The programme slippage has meant that Porchester Road scheme and the seeding of Appleton Way basin has been deferred to next year.
Seeding has been successfully carried out at Barnwood Park, Clock Tower, Saintbridge dry basin and the M5 corridor. The process of creating bare earth for the wildflower seed to germinate may leave the sites looking a little worse for wear until the meadow is established.
Following the wildflower seeding a specific maintenance regime is to be followed. This will typically include in the 1st year regular cutting of the site to reduce the competition of the weeds and native grasses (except those areas where Yellow Rattle has been sown). After this the area will be subject to a cut & collect regime that mimics historic meadow management by grazing. This will be in the form of a spring cut in April to prepare it for flowering through the summer. Once the meadow has flowered a main summer cut, referred to as a hay cut, will be carried out between June and August depending on what is flowering. In some instances we may then carry out an autumn cut in late November to keep weeds and weed grasses at bay to allow the wildflowers to persist the following year.
Mown paths and areas that have not been treated or sown for wildflower meadow will be maintained as previously with regular close mown cuts throughout the year.
Wetland habitat scrapes have been formed at Barnwood Park and the wider site is being prepared for wildflower seeding this autumn.
The process of creating bare earth for the wildflower seed to germinate may leave the site looking a little worse for wear until the meadow is established.
Once established the wildflower will be cut twice a year; one late summer cut after flowering and a second cut in autumn.
Landscaping works to create a wildflower meadow are planned to commence soon at Saintbridge Dry Basin. The following plan indicates the proposed layout:
Short mown paths are to be cut following current desire lines that are intended to continue to allow users to walk around the flood basin.
We are pleased to announce that works are able to start at these sites following the on-going Covid-19 restrictions. Appleton Way and Barnwood Park are scheduled to start this month. Site notices have been put up and a localised letter drop was carried out to keep residents informed.
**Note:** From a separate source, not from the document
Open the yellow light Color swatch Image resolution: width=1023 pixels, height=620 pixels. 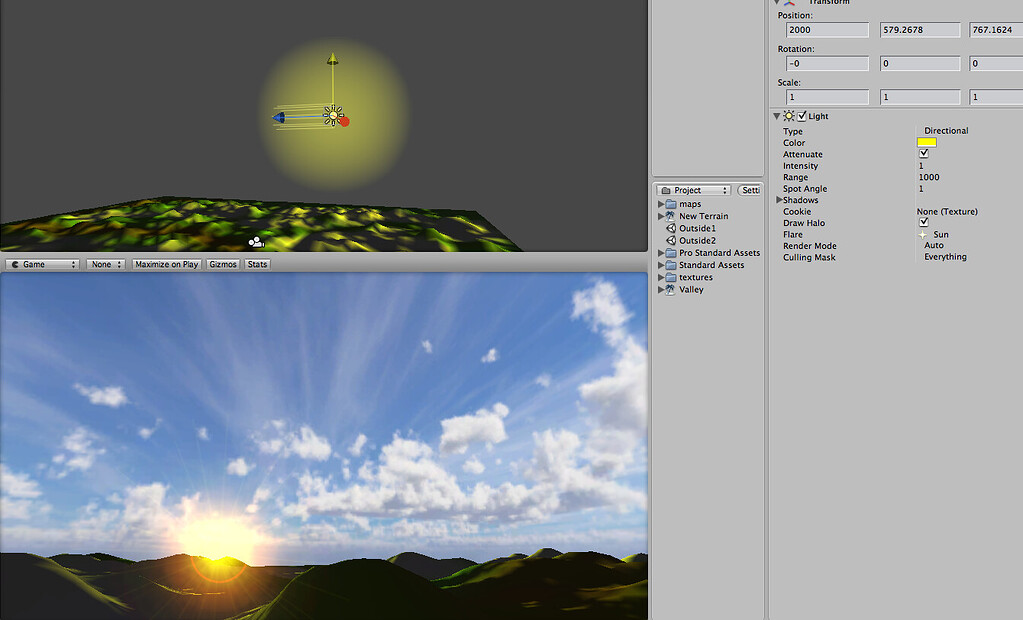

Drawings for Appleton Way are presented below.
Following comments from the public we have now reduced the coverage of the wildflower meadow in Barnwood Park. The area under the existing rugby posts will be approximately 60m² of amenity grass.
Porchester Road area is scheduled to mid June. The aims of the works here are to reduce the risk of flooding by creating swales to aid with the highway drainage and improve the habitat for wildlife and pollinators with the introduction of wildflower meadow, bird boxes and native bulb and tree planting.
The latest drawings for Porchester Road are below.
Here are answers to the most common questions asked about the Urban Greening project at Barnwood Park.
Will there be open grass areas? A large area surrounding the existing rugby posts is to be retained as 'amenity grass' with the overall wildflower meadow cut short twice a year.
Are any paths being kept? Within the wildflower meadow we will provide several mown paths that replicate the current routes and desire lines observed on site.
Will we be able to bring our dogs? There are no plans to exclude dogs from the basin site. The proposal provides a much more interesting, varied and pleasant landscape that will improve everyone's visit, including dogs.
In this month we will be carrying out localised tree and vegetation clearance works across the various sites. The following sketch shows the proposed works for the Barnwood Park site that comprises wildflower meadow and wetland habitat creation. Two new benches are proposed to allow visitors to take in the dramatic colours of the meadows when they are in full bloom.
Design of the other sites is still underway, drawings will be posted as soon as they become available.
Design work for all these sites is currently underway. When ready, details will be posted on here.